Sunday, April 24, 2016

Movie review - "Dead Men Walk" (1943) **

As pointed out by Tom Weaver in his book Poverty Row Horrors, its a mystery why the poverty row studios made so few vampire movies - vampires are cheap, effective, well known. Maybe they were scared tackling Universal head on. This is a rare poverty row item from PRC. It rehashes the story of Dracula with George Zucco, that solid second tier horror star, playing dual roles of the Dracula type vampire and his twin brother, the Van Helsing character.

Vampire Zucco is after young Mary Carlise, the Lucy character - who has a dull Jonathan Harker fiancee played woodenly by Ned Young. Dwight Frye livens up things considerably reprising his Renfield performance as the vampire's helper. The idea of having the vampire and nemesis as identical twins was a good one.

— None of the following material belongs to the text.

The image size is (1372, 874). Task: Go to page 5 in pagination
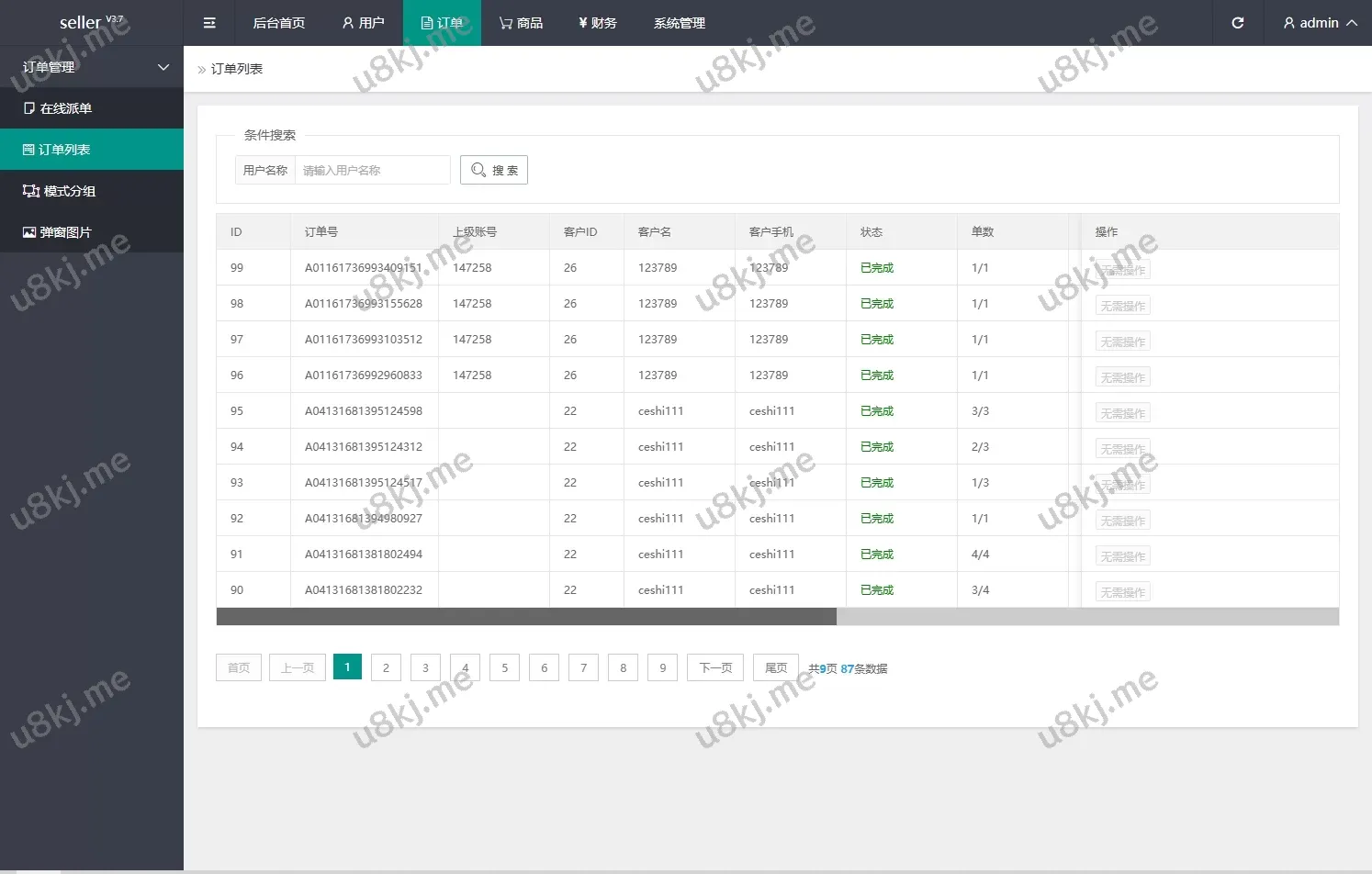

Like so many low budget horrors, it starts with a bang and tails off, being unable to develop momentum. The filmmakers make the mistake of having a mob march on Zucco (they think the good brother is the killer) without having money for extras. For some reason they don't embrace the vampire mystique that much either eg Zucco became a vampire through black magic not being bitten. It's not particularly well directed either. However fans of Zucco and Frye will get a lot out of it.